====== DATASET EXTRACT

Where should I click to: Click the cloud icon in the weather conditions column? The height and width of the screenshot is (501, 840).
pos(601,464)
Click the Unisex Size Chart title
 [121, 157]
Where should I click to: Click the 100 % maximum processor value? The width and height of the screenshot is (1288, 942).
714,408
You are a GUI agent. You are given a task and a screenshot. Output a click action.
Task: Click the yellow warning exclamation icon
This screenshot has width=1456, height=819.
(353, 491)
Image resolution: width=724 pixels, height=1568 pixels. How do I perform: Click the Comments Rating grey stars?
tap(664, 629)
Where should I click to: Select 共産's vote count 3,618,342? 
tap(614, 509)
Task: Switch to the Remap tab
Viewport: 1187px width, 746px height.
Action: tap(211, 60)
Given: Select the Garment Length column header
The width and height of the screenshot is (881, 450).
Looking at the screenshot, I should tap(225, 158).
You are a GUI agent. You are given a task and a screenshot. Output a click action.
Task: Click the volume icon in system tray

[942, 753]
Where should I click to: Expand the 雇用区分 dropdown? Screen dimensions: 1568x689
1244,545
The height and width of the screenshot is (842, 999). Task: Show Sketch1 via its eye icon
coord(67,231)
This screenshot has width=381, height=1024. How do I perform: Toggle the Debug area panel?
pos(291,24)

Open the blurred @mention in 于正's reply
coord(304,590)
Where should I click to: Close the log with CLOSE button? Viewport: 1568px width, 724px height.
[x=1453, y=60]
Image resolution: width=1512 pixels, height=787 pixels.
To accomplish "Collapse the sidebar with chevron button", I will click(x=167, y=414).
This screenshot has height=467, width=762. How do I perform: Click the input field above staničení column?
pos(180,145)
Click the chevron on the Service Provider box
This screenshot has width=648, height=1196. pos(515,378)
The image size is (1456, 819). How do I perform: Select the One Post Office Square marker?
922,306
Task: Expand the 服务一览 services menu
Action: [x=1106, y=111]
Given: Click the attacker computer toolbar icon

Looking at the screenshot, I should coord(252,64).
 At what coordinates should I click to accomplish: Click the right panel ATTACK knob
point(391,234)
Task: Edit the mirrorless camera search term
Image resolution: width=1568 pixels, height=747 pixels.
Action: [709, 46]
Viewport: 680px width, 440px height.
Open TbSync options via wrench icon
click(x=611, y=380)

============

→ **YOUR OBJECTIVE**
Starting with the line containing "Open the blurred @mention in 于正's reply" and going on through the last line of the listing, render those lines as a Markdown table with the columns Row and Line, one numbered row per line, leaving out blank lines.

→ **ANSWER TO THE TASK**
| Row | Line |
|---|---|
| 1 | Open the blurred @mention in 于正's reply |
| 2 | coord(304,590) |
| 3 | Where should I click to: Close the log with CLOSE button? Viewport: 1568px width, 724px height. |
| 4 | [x=1453, y=60] |
| 5 | Image resolution: width=1512 pixels, height=787 pixels. |
| 6 | To accomplish "Collapse the sidebar with chevron button", I will click(x=167, y=414). |
| 7 | This screenshot has height=467, width=762. How do I perform: Click the input field above staničení column? |
| 8 | pos(180,145) |
| 9 | Click the chevron on the Service Provider box |
| 10 | This screenshot has width=648, height=1196. pos(515,378) |
| 11 | The image size is (1456, 819). How do I perform: Select the One Post Office Square marker? |
| 12 | 922,306 |
| 13 | Task: Expand the 服务一览 services menu |
| 14 | Action: [x=1106, y=111] |
| 15 | Given: Click the attacker computer toolbar icon |
| 16 | Looking at the screenshot, I should coord(252,64). |
| 17 |  At what coordinates should I click to accomplish: Click the right panel ATTACK knob |
| 18 | point(391,234) |
| 19 | Task: Edit the mirrorless camera search term |
| 20 | Image resolution: width=1568 pixels, height=747 pixels. |
| 21 | Action: [709, 46] |
| 22 | Viewport: 680px width, 440px height. |
| 23 | Open TbSync options via wrench icon |
| 24 | click(x=611, y=380) |